Data
This research draws on Phase II of the RLMS-HSE,Footnote 2 which is a series of annual household surveys designed to monitor the health and economic welfare of households and individuals in Russia. Data has been collected each autumn since 1994 (other than in 1997 and 1999) and represents the only long-term, nationally representative, source of household and individual level data for the Russian Federation. In this paper we use the adult survey data from 2000 to 2017 inclusive (the years when information about VHI is included in the survey), restricting our sample to adults above mandatory schooling age (17) and up to age 72, beyond which labour market engagement is limited.Footnote 3
The survey, which takes place each autumn, is based on the principle of ‘repeated sampling of dwellings’, in which all household members are interviewed in each survey (if they can be contacted within three visits), and then the dwelling itself (rather than the household) is followed over time. In combination with regular annual replenishments this sampling strategy maintains the cross-sectional representativeness of the sample for each round. Additionally, there is a component of the panel which is followed regardless of dwelling, and further attempts are also made to follow-up individuals who have moved out of the household. The round-by-round attrition, at a little under 10%, is not out of line with equivalent household panel surveys from elsewhere [54], while the 97% response rate of individuals within surveyed households is testament to the robustness of the survey protocol. The relative richness and reliability of these data allows us to draw on their longitudinal component to explore the relationship between VHI and health-related behaviours and outcomes, including as these are conditioned by important socio-economic and demographic heterogeneities.
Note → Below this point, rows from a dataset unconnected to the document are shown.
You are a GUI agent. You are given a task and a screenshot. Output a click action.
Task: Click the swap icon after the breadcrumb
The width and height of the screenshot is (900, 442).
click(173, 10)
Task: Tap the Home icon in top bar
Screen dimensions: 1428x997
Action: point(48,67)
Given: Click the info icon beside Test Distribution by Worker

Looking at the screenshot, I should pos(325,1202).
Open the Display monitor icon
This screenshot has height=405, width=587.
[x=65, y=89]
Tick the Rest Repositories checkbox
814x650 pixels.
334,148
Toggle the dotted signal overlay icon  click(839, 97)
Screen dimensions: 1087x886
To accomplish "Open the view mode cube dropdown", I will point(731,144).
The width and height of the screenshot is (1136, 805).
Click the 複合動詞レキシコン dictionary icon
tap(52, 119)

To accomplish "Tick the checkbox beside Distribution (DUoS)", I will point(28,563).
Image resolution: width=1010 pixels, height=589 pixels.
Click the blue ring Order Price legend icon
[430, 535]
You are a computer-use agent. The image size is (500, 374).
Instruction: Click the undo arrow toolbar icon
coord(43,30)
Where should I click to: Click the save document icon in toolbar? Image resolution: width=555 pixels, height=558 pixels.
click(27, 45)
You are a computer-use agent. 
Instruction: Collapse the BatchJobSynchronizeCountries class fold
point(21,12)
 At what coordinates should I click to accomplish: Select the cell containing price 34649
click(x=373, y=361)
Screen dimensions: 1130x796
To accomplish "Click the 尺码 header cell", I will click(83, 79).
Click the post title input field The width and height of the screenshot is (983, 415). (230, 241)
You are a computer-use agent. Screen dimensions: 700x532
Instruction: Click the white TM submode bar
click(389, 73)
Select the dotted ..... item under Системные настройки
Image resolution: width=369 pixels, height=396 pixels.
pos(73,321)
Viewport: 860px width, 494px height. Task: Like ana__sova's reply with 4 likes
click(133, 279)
We identify eight health outcome and behaviour (dependent) variables as well as a rich range of explanatory variables, including the VHI indicator. Full variable definitions are provided in Table 3. The first dependent variable, ‘visits to doctor’, is a variable with five categories, increasing sequentially from ‘less than annually’ through to ‘several times per month’ and represents a proxy for individual interaction with the health care system. This question has only featured in the RLMS-HSE survey since 2004, so the corresponding estimates refer to a slightly reduced sample. There are then 6 variables which proxy for individual health behaviours: smoking or not; quantity of cigarettes smoked among the sub-set of smokers; drinking or not; frequency of alcohol consumed among the sub-set of drinkers; regularity of physical exercise (question not included in the 2007 survey); and body mass index (BMI), disaggregated into deciles, as a proxy for health outcomes concerned with under- and overweight. Finally, self-assessed health (SAH) is a standard survey variable reflecting an individual’s assessment of their own overall health state on a 5-point scale, ranging from very bad to very good.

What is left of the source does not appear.